Hürriyet

13 Şubat 2011 Pazar

Dizüstü Edebiyat

Efendim bildiğiniz üzere Dizüstü Edebiyat serisi ile ilgili olarak; HBBA bir yazı yazmış. HBBA’nın diğer tüm yazılarını olduğu gibi bunu da çok dikkatli ve defalarca okudum. İlk önce HBBA’nın birilerini eleştirdiğini düşünsemde; bence olay çok farklı. Olay eleştirmekten ziyade, bir oluşumun başkalaşmasına duyulan sitem gibi geldi. Twitter, Facebook, Blogger, Blogspot, Tumblr derken; birden hepimiz kendimizi adına ”Sosyal Medya” denen ortamın içinde bulduk. Aslında bakarsanız biz sosyal medya denen olayın ilk denekleriyiz. Başka bir deyişle ilk nesliyiz. İlk başlarda hiçbirimiz bu gücün farkında değildik. Hatta mesela benim Twitter açış nedenim; Sami Hazinses adıyla bildiğimiz Aras’la aynı nedendir. Facebook linklerinden görüp, Formspring hesabı açmıştım. Ordan bir arkadaşım ”olum Twitter açsana, karı kız kaynıyo.” demişti. Bende o şekilde bir Twitter hesabı açtım.
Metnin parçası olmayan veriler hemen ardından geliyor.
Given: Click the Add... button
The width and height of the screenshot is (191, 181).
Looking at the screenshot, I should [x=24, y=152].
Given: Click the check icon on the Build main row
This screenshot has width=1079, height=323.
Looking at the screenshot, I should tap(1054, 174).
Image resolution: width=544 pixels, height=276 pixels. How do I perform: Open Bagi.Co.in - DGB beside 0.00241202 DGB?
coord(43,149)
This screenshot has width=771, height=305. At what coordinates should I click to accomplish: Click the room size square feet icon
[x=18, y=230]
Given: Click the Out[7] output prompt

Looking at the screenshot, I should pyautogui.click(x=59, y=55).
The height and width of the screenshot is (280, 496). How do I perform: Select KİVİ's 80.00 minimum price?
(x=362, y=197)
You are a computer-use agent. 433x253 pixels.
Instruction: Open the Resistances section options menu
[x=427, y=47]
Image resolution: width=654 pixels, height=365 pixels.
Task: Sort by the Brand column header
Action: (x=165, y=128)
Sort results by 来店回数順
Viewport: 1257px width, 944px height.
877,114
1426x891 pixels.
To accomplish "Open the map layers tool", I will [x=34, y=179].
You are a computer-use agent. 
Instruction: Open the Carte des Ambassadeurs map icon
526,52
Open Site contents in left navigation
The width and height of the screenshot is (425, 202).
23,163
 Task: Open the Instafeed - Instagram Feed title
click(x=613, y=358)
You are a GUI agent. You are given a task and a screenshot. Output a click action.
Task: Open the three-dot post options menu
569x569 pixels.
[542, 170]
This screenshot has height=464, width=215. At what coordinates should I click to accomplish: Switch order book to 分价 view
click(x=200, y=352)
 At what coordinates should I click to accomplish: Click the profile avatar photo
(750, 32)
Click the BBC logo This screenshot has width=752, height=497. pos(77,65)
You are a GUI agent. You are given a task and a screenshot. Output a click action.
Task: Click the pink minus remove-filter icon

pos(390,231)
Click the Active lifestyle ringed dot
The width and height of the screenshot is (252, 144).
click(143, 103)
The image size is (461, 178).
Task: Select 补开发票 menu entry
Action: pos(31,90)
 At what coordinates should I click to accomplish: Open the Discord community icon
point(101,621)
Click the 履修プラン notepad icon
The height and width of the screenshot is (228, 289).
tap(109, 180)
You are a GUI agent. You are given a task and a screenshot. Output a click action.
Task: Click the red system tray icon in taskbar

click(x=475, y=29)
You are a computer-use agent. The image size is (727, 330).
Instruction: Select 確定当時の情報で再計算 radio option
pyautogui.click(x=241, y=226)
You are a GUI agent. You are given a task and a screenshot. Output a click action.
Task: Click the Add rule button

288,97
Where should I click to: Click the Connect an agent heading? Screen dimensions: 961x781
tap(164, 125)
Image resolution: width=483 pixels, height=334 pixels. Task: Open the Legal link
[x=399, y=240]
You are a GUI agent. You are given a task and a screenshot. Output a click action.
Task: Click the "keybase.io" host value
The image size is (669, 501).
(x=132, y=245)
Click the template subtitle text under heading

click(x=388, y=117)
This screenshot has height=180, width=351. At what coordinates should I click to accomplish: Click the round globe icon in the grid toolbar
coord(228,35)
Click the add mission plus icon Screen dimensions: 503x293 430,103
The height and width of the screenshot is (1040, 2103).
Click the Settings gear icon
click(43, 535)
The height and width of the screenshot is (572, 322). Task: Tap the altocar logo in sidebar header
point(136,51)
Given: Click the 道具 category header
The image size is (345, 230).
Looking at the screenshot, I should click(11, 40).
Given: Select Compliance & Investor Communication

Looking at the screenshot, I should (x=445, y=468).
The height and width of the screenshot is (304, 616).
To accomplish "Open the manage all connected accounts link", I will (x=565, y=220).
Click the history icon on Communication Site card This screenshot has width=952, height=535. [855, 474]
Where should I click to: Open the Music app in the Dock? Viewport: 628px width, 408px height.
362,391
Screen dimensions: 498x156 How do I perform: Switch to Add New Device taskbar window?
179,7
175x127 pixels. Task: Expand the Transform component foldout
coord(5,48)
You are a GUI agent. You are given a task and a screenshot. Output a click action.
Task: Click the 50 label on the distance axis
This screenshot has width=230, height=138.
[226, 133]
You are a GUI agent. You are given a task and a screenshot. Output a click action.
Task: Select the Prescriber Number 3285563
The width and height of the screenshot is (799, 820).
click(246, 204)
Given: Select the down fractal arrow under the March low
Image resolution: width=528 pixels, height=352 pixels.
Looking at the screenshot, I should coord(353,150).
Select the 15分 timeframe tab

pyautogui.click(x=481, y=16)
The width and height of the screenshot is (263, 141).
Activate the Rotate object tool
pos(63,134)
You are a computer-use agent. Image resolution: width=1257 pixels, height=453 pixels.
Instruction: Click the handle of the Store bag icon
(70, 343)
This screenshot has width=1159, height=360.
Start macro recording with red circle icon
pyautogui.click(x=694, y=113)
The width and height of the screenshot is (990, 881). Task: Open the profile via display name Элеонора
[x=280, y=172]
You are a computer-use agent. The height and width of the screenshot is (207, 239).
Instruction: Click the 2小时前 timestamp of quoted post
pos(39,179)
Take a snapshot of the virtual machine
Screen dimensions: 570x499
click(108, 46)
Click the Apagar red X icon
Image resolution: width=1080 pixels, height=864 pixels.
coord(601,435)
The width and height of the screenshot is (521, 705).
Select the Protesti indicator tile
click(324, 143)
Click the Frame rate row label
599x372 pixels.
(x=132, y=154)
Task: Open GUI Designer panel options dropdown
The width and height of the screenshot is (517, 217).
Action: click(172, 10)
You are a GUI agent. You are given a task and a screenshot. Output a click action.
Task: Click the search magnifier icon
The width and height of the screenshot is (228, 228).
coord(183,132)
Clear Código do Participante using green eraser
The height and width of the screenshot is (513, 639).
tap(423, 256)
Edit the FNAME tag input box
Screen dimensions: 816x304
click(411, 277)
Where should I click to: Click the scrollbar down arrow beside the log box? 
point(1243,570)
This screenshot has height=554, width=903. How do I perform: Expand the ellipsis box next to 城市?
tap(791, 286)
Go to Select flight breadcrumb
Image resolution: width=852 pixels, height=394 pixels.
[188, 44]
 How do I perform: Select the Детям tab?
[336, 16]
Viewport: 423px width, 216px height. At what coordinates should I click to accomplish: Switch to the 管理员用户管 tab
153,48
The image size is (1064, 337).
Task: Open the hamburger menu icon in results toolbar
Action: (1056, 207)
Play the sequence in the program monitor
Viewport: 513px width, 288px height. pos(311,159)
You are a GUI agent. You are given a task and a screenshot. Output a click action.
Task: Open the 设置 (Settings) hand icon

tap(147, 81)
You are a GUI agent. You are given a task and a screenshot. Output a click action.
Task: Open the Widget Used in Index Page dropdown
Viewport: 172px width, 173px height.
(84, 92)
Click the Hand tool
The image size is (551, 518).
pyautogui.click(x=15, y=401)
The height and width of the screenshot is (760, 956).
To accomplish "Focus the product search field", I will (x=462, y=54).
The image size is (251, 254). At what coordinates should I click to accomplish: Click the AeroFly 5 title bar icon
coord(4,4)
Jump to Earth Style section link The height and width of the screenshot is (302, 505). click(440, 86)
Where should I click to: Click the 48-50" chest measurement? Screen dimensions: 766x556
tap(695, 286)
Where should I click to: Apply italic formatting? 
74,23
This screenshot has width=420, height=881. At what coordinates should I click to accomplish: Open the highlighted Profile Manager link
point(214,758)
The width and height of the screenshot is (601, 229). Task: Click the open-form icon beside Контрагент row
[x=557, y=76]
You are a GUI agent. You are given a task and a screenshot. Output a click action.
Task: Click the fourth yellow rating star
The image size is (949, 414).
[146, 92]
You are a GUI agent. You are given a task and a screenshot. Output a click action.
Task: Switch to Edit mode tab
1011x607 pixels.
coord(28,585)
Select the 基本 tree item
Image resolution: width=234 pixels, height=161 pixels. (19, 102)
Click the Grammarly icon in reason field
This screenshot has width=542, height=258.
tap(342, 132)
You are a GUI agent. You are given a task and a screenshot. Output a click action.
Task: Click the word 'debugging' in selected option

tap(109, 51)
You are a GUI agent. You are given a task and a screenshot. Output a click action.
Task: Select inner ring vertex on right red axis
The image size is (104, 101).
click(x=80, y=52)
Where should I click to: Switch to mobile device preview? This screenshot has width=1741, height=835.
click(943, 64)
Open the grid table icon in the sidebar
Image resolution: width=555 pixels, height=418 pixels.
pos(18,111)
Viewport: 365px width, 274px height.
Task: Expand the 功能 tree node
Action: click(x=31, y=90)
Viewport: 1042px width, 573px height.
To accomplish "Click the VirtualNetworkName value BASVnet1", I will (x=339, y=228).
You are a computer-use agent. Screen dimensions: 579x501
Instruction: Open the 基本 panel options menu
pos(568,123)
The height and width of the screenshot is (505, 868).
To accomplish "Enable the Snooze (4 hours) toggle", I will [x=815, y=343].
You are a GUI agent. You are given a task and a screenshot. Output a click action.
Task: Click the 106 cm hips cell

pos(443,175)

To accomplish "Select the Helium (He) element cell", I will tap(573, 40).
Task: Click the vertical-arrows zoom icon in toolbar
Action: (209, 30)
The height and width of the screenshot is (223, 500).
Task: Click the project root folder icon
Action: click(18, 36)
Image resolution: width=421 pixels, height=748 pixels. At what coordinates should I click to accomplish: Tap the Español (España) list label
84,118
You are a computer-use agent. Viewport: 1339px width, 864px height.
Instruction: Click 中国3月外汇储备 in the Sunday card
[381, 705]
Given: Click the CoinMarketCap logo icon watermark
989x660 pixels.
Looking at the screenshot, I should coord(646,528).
Lakin zamanla Twitter hesabını kullanıp şeklim değişti. Takipçi sayınız arttıkça; olayı kendi şovunuzmuşçasına hissediyorsunuz. Bir anlamda sahnedesiniz ve seyircileriniz (takipçileriniz) sizden bir şeyler bekliyor. Yani demek istediğim hiçbirimiz ana haber bülteninde, Twitter ile ilgili bir şeyler görüceğimizi tahmin bile etmiyorduk. Veya Twitter’da ünlenip her hafta birilerinin Trt’ye konuk olacağını tahmin edemezdik. Ve en can alıcı noktası; hiçbirimiz sırf blog yazdığı, sırf tweet yazdığı için aramızdan birilerinin kitaplarının çıkacağını tahmin edemezdik.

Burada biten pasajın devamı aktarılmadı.